* [Given task]: Can you render the data as a Markdown table with the columns Row and Line, starting with the line that contains "The width and height of the screenshot is (527, 1171)." and going on through the line that contains "will click(x=247, y=209)."? Give each line its own numbered row and leave out blank lines.

* [Records to use]:
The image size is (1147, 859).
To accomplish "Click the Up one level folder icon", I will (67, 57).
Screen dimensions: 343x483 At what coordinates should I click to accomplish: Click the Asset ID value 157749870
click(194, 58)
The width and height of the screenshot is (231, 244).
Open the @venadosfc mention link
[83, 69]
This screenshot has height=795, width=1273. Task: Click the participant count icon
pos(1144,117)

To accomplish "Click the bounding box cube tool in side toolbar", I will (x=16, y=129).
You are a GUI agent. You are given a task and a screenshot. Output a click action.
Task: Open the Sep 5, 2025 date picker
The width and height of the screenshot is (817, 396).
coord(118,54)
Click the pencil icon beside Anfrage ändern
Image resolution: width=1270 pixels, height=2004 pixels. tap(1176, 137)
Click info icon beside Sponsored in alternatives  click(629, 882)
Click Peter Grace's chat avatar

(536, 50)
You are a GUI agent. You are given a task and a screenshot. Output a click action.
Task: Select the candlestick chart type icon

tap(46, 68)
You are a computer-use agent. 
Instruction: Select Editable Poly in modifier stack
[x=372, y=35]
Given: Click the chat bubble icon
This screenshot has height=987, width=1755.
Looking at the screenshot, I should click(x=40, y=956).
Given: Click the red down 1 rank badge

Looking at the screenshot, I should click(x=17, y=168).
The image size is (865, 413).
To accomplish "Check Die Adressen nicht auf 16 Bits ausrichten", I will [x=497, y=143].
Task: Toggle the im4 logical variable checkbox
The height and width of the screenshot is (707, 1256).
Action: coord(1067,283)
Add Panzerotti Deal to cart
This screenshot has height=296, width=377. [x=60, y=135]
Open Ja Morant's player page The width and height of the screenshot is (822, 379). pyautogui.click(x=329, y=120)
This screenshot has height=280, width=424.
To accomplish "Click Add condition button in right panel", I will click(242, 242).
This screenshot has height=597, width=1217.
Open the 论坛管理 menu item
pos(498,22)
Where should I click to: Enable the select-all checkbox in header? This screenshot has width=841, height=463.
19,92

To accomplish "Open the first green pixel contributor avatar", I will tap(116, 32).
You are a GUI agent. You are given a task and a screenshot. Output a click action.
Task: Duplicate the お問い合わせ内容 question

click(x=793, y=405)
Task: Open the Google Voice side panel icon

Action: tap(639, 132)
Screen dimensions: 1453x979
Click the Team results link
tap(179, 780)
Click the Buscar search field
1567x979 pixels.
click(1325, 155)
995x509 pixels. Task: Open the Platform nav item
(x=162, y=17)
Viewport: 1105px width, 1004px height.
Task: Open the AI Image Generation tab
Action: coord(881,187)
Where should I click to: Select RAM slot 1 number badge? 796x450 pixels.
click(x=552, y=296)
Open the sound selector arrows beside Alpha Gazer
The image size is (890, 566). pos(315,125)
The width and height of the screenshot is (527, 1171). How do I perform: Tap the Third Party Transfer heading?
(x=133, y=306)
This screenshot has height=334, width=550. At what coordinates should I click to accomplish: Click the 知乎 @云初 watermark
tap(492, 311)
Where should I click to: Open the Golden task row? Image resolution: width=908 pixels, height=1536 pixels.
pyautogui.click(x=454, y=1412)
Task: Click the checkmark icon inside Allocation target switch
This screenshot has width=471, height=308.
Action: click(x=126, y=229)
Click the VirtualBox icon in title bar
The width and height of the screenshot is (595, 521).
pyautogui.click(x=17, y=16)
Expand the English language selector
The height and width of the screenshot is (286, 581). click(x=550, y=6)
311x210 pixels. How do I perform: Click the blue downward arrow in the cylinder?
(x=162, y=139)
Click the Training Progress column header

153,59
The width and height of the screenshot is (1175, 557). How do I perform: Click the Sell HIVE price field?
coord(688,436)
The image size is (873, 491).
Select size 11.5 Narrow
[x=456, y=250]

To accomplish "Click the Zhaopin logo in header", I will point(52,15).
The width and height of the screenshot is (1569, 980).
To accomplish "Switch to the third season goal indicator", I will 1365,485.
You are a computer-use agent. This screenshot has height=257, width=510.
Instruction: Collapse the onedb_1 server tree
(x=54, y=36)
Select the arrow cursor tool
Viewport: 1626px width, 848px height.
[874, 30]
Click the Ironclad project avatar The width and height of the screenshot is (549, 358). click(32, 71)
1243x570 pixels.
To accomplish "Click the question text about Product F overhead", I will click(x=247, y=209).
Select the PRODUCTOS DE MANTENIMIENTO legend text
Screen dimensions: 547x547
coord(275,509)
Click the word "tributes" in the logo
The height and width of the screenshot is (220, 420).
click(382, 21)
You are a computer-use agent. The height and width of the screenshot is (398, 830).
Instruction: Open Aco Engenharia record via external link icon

* [Result]:
| Row | Line |
|---|---|
| 1 | The width and height of the screenshot is (527, 1171). How do I perform: Tap the Third Party Transfer heading? |
| 2 | (x=133, y=306) |
| 3 | This screenshot has height=334, width=550. At what coordinates should I click to accomplish: Click the 知乎 @云初 watermark |
| 4 | tap(492, 311) |
| 5 | Where should I click to: Open the Golden task row? Image resolution: width=908 pixels, height=1536 pixels. |
| 6 | pyautogui.click(x=454, y=1412) |
| 7 | Task: Click the checkmark icon inside Allocation target switch |
| 8 | This screenshot has width=471, height=308. |
| 9 | Action: click(x=126, y=229) |
| 10 | Click the VirtualBox icon in title bar |
| 11 | The width and height of the screenshot is (595, 521). |
| 12 | pyautogui.click(x=17, y=16) |
| 13 | Expand the English language selector |
| 14 | The height and width of the screenshot is (286, 581). click(x=550, y=6) |
| 15 | 311x210 pixels. How do I perform: Click the blue downward arrow in the cylinder? |
| 16 | (x=162, y=139) |
| 17 | Click the Training Progress column header |
| 18 | 153,59 |
| 19 | The width and height of the screenshot is (1175, 557). How do I perform: Click the Sell HIVE price field? |
| 20 | coord(688,436) |
| 21 | The image size is (873, 491). |
| 22 | Select size 11.5 Narrow |
| 23 | [x=456, y=250] |
| 24 | To accomplish "Click the Zhaopin logo in header", I will point(52,15). |
| 25 | The width and height of the screenshot is (1569, 980). |
| 26 | To accomplish "Switch to the third season goal indicator", I will 1365,485. |
| 27 | You are a computer-use agent. This screenshot has height=257, width=510. |
| 28 | Instruction: Collapse the onedb_1 server tree |
| 29 | (x=54, y=36) |
| 30 | Select the arrow cursor tool |
| 31 | Viewport: 1626px width, 848px height. |
| 32 | [874, 30] |
| 33 | Click the Ironclad project avatar The width and height of the screenshot is (549, 358). click(32, 71) |
| 34 | 1243x570 pixels. |
| 35 | To accomplish "Click the question text about Product F overhead", I will click(x=247, y=209). |